TASK TO COMPLETE: Your answer must consist solely of the lines from the one containing "This screenshot has" through the last line of the records below, reproduced exactly, with all pictures omitted.
(INPUT RECORDS Opens)
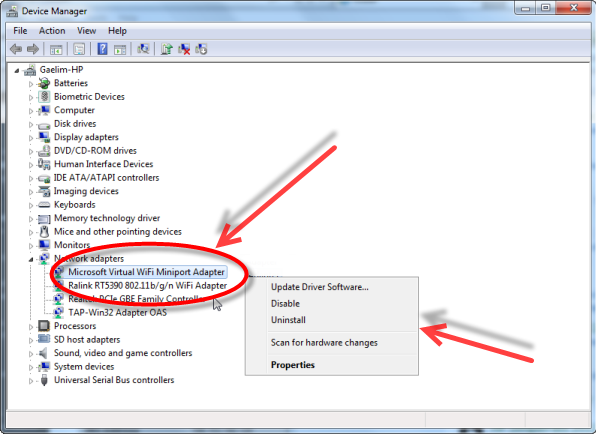596x434 pixels.
Task: Select Sound, video and game controllers
Action: click(123, 353)
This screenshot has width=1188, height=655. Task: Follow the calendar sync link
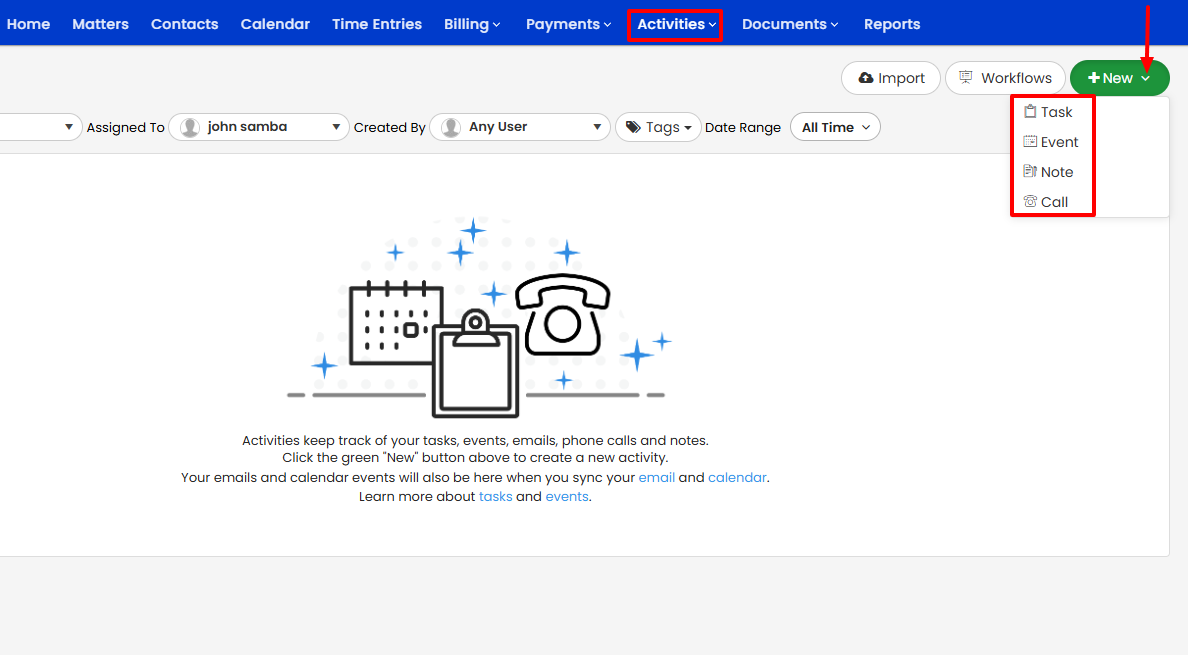(737, 477)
(INPUT RECORDS Closes)
EXPECTED ANSWER:
This screenshot has width=1188, height=655. Task: Follow the calendar sync link
(737, 477)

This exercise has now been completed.